O Rio Grande do Sul ocupa uma posição geográfica considerada favorável para a formação desses sistemas, devido ao encontro frequente de massas de ar vindas do sul do continente com correntes mais quentes provenientes do norte.
Esses fenômenos são responsáveis por mudanças bruscas no tempo, podendo provocar temporais, ventanias, ressacas marítimas e grandes volumes de chuva em curto período.
Mudanças climáticas preocupam pesquisadores
A principal preocupação da comunidade científica não está apenas na ocorrência dos ciclones, mas na possibilidade de que eles se tornem cada vez mais intensos.
Especialistas apontam que o aumento da temperatura dos oceanos e da atmosfera cria condições mais favoráveis para sistemas meteorológicos extremos. Com mais energia disponível na atmosfera, fenômenos como ciclones podem gerar ventos mais fortes e volumes maiores de chuva.
Pesquisadores destacam que os anos recentes apresentaram uma combinação de fatores climáticos que favoreceram eventos severos no Sul do Brasil, incluindo a influência do fenômeno El Niño.
El Niño pode aumentar os riscos para o Estado
Meteorologistas acompanham com atenção a possibilidade de um novo episódio forte de El Niño influenciar as condições climáticas do Rio Grande do Sul.
Historicamente, períodos de El Niño costumam aumentar a ocorrência de chuvas acima da média na Região Sul, criando um ambiente mais favorável para a atuação de sistemas meteorológicos intensos.
Embora não seja possível afirmar que todo evento de El Niño resultará em enchentes ou desastres, especialistas reconhecem que o fenômeno aumenta os riscos de episódios extremos.
RS já enfrentou ciclones históricos nos últimos anos
O Rio Grande do Sul registrou diversos eventos marcantes relacionados a ciclones extratropicais na última década.
Um dos casos mais lembrados ocorreu em 2023, quando um ciclone provocou enchentes históricas, dezenas de mortes, milhares de desalojados e prejuízos milionários em diversas regiões do Estado.

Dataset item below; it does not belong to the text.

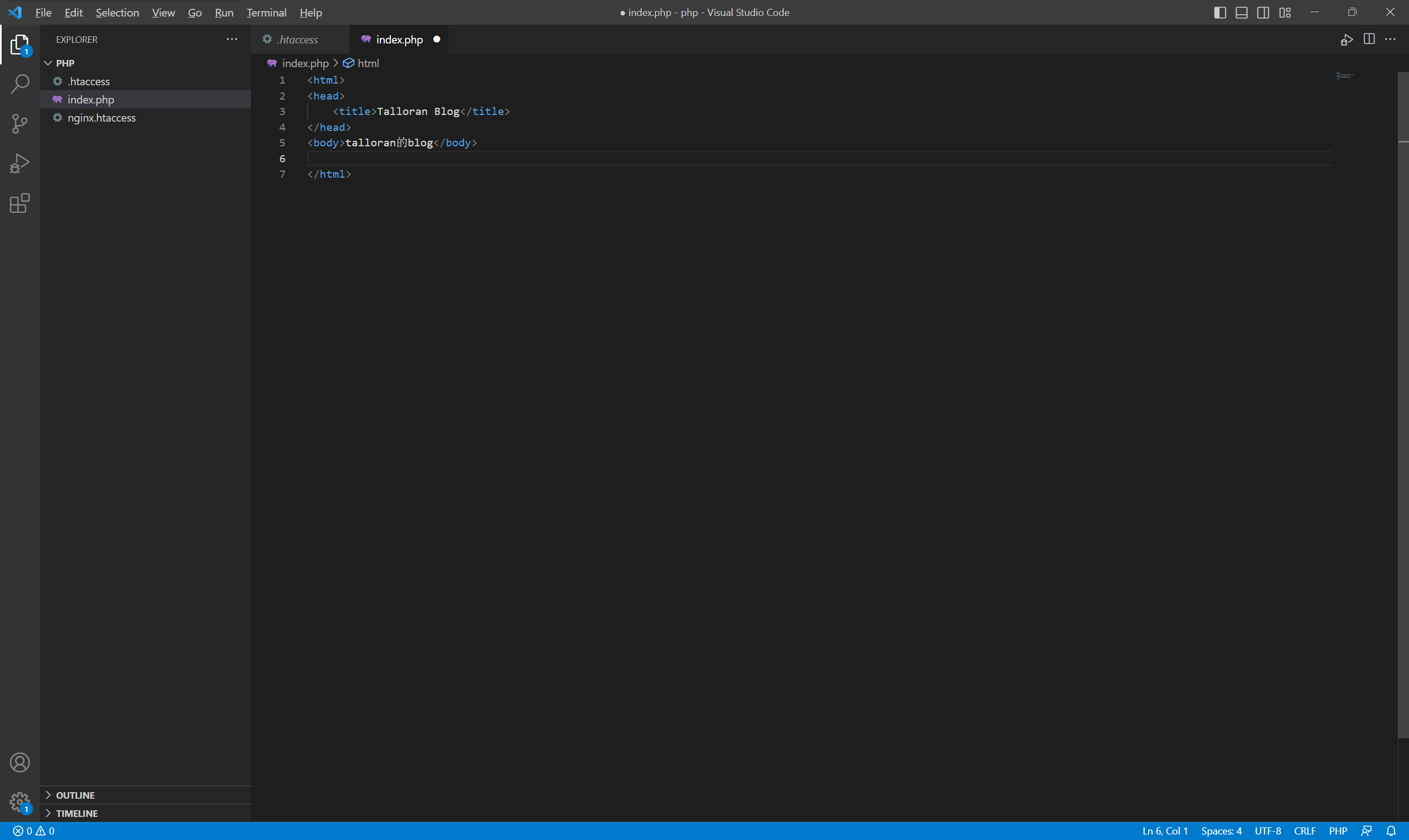Open the Search view in activity bar

coord(20,84)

Além das enchentes, esses sistemas costumam provocar interrupções no fornecimento de energia elétrica, bloqueios em rodovias, danos à agricultura e destruição de estruturas urbanas.
Monitoramento permite alertas antecipados
Apesar dos riscos, os avanços tecnológicos têm permitido monitoramento cada vez mais preciso desses fenômenos.
Instituições como o Instituto Nacional de Meteorologia (Inmet), centros de pesquisa e serviços meteorológicos utilizam imagens de satélite, modelos atmosféricos e redes de estações meteorológicas para acompanhar a formação e evolução dos ciclones.
Atualmente, previsões podem identificar a possibilidade de formação de ciclones com vários dias de antecedência, permitindo que órgãos públicos emitam alertas e organizem ações preventivas.
Ciência indica mais intensidade e maior necessidade de adaptação
A conclusão dos especialistas é que não existem evidências definitivas de que os ciclones extratropicais estejam mais frequentes no Rio Grande do Sul, mas há sinais de que muitos deles estão se tornando mais intensos e potencialmente mais destrutivos.
Diante desse cenário, pesquisadores defendem investimentos em monitoramento climático, sistemas de alerta, infraestrutura resiliente e planejamento urbano para reduzir os impactos de eventos extremos que podem se tornar cada vez mais severos nas próximas décadas.